En Batlle & Seoane hemos conseguido una sentencia especialmente importante en un caso de herencia complejo, donde lo que estaba en juego era mucho más que una cuestión jurídica: era el respeto a los acuerdos familiares de toda una vida.
Defendíamos a dos hermanos que, desde el fallecimiento de sus padres, habían respetado el reparto de los bienes que ambos progenitores habían previsto y que todos los hijos habían aceptado sin discusión durante décadas. Sin embargo, con el paso de los años, otro heredero trató de reabrir ese reparto, alegando que ciertos bienes no debían considerarse gananciales y que debía aplicarse un testamento posterior que le beneficiaba.
El juzgado nos da la razón: los bienes discutidos eran gananciales y la herencia del padre ya se había repartido correctamente. La resolución confirma que existió una partición válida, aunque no se hiciera por escrito ni ante notario en su momento.

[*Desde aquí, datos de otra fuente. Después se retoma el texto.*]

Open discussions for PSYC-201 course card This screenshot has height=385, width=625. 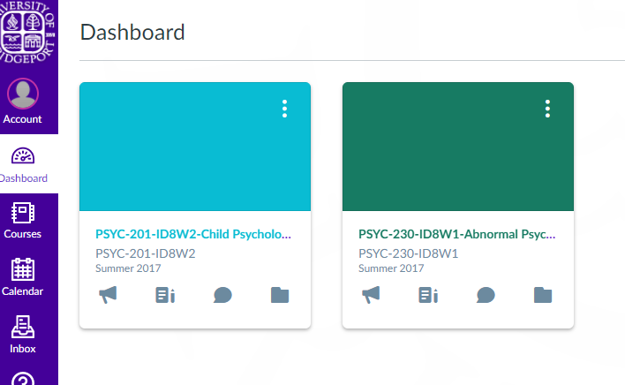tap(222, 295)
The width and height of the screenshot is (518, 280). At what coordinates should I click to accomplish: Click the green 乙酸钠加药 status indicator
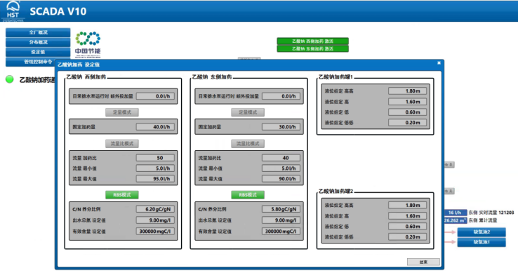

Aquí es importante explicar algo que muchas personas desconocen: la herencia puede quedar repartida de forma válida aunque no haya escritura notarial, si todos los herederos actúan de forma coherente con ese reparto. Por ejemplo, si cada uno se hace cargo de su parte, paga impuestos, registra los bienes a su nombre o los vende, se entiende que aceptaron y ejecutaron la partición. A esto se le llama partición tácita por actos concluyentes.
En este caso, nuestros clientes y sus hermanos habían actuado así durante más de treinta años. Por eso, el juzgado obliga ahora a formalizar esa partición documentalmente, para que se inscriba y quede todo en regla.
Una resolución que hace justicia, respeta la voluntad original de los padres y pone fin a un conflicto largo y doloroso.